Broader Implications

There’s more to this than simply reducing emissions of some “obsolete” outboards. In fact these motors are no longer “obsolete” if their emissions are brought in line with modern expectations. Not only does this allow poor people like me to be more environmentally conscious, but it also reduces the need for new motors. It takes a tremendous amount of energy to refine, cast, machine and assemble that aluminum into a motor. So getting more use out of the motors we have means less energy used, less oil drilled, and less greenhouse gas for the same end use served.

Even better, our new power source is not based (predominantly) on petroleum, whose carbon has been locked up for millions of years. It’s based on corn and soy that were grown last year. This means very little net disturbance to the carbon cycle. You can almost view it as liquid solar energy. The only way to go boating with less impact is to row or sail.

Finally, nobody’s kids or parents have to go off to the Middle East to get shot at to secure access to Ethanol or soy oil. They come from farmers right here in the USA who desperately need the market.
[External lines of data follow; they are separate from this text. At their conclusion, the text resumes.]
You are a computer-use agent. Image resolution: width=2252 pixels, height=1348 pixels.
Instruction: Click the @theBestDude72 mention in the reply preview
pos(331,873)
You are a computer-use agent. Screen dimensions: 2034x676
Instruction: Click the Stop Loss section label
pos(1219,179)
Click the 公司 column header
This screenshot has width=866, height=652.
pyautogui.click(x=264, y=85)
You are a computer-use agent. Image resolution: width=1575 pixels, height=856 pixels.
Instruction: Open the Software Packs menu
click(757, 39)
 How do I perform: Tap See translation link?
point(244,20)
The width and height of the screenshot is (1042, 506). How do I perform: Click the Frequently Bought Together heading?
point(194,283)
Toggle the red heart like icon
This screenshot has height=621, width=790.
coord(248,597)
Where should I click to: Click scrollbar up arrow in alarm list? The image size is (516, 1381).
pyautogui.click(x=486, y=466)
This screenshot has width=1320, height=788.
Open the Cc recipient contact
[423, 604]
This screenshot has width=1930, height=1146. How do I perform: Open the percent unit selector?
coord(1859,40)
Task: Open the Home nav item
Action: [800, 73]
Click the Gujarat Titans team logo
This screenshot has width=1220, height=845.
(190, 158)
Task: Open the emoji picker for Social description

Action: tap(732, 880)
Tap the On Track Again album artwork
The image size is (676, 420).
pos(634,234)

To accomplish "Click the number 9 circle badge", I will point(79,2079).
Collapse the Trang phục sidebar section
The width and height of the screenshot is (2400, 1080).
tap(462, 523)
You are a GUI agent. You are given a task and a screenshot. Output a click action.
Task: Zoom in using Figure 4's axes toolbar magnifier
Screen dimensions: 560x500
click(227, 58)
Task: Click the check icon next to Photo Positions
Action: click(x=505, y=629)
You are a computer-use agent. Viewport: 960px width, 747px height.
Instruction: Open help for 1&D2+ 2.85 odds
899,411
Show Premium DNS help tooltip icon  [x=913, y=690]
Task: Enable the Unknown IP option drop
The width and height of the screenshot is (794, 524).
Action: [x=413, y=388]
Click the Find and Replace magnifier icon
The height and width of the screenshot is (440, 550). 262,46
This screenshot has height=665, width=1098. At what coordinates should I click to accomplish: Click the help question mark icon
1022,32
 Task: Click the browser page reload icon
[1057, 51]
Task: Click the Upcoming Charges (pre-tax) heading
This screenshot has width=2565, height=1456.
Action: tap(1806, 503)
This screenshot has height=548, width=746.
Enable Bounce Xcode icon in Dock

Why should tax dollars pay our farmers not to grow crops when we could be using these folks’ skills to grow our own energy? Growing our own fuel paves the way for real economic stability and national security. This is true even if you think there’s a lot of oil left, and it lets us save that oil for purposes where there is no currently viable alternative. I’d rather make that oil into epoxy than burn it. (Until they come up with soy epoxy, anyway…)

In that light, I hope this work is a small step toward a much greater goal. Either way, it sure makes me feel better about running that old outboard.

Rob Rohde-Szudy
Madison, Wisconsin, USA

A version of this article with fewer photos but further discussion can be found in the October 15, 2006 Issue (Vol 24 - #11) of Messing About In Boats.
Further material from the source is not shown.